By harnessing agents’ feedback-driven learning loops, we can refine maintenance strategies while revolutionizing data collection. A major bottleneck in PHM is the scarcity of rich, real-world datasets, which hinders model training and validation. Integrating agents with LLMs could enable centralized platforms to gather metrics on maintenance effectiveness, component health indicators, and operational contexts — streamlining messy data processes, generating meaningful datasets, and fuelling continuous improvement and innovation of PHM algorithms.

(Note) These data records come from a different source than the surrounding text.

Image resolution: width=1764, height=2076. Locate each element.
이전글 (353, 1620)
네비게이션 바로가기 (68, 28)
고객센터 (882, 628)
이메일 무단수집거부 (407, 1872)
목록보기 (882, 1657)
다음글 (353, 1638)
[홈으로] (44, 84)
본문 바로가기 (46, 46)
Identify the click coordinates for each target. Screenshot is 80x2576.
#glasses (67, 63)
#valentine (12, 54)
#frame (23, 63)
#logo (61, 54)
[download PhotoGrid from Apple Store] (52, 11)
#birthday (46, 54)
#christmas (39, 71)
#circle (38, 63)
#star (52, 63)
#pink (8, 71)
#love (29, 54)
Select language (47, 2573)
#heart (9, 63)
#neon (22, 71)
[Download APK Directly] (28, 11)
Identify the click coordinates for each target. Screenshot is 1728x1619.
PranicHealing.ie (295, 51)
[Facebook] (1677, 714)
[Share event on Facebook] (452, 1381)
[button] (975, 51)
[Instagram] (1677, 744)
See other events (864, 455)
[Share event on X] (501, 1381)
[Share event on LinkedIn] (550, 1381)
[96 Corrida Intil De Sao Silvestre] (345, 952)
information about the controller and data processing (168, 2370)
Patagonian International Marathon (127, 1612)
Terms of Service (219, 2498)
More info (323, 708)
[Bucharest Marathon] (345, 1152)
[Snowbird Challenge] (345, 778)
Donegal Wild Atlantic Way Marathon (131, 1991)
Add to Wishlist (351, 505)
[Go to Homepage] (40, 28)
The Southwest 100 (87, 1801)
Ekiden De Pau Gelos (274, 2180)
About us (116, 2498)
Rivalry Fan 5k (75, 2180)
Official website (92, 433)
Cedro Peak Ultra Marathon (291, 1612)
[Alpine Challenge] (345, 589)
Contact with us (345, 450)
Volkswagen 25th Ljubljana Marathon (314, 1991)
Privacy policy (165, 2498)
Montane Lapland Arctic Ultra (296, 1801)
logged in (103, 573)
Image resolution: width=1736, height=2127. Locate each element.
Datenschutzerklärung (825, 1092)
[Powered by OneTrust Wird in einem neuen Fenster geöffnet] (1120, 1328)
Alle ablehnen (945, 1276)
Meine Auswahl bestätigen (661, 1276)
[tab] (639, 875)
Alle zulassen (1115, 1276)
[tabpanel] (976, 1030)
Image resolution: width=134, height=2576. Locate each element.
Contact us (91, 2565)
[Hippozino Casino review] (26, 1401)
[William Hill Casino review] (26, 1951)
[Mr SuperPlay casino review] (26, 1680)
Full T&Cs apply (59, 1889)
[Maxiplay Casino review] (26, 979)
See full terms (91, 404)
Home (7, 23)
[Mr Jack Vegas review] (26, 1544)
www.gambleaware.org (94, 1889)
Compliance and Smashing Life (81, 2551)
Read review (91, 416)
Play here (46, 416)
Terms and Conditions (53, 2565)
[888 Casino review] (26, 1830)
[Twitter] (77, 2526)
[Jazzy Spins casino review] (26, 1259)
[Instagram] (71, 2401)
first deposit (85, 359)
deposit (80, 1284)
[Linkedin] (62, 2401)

It’s Not All Rosy: What Could Go Wrong?
Despite AI’s promise, we must balance rapid innovation with robust safety. In PHM, trustworthiness and explainability are crucial: if AI is to guide critical decisions, we need ways to verify and audit its reasoning, and to manage information overload as models evolve faster than can be monitored.
Agents bring their own hurdles: people distrust “black-box” actors, and tuning hyperparameters or ensuring ABM convergence in complex setups remains challenging. To deploy agents reliably in PHM, we need novel algorithms that handle these dynamics while staying transparent and predictable across varied operational conditions.
Traditional LLMs and agent architectures weren’t built for PHM, so we’ll have to adapt them — equipping them with domain knowledge, embedding physics-based constraints, and tailoring agents to sensor-driven feedback. This demands sustained, focused research into AI-driven PHM technologies.
We also face ethical, legal, and regulatory questions: who is responsible when an AI-driven maintenance decision fails? Addressing accountability and compliance frameworks will be vital as PHM systems gain autonomy. Data privacy and security are also important, as PHM platforms will collect sensitive operational data. Despite these obstacles, I’m convinced the journey is worth it. Whether we ultimately succeed or hit roadblocks, exploring these technologies promises breakthroughs in system management and sustainability — and personally, I expect plenty of fun along the way!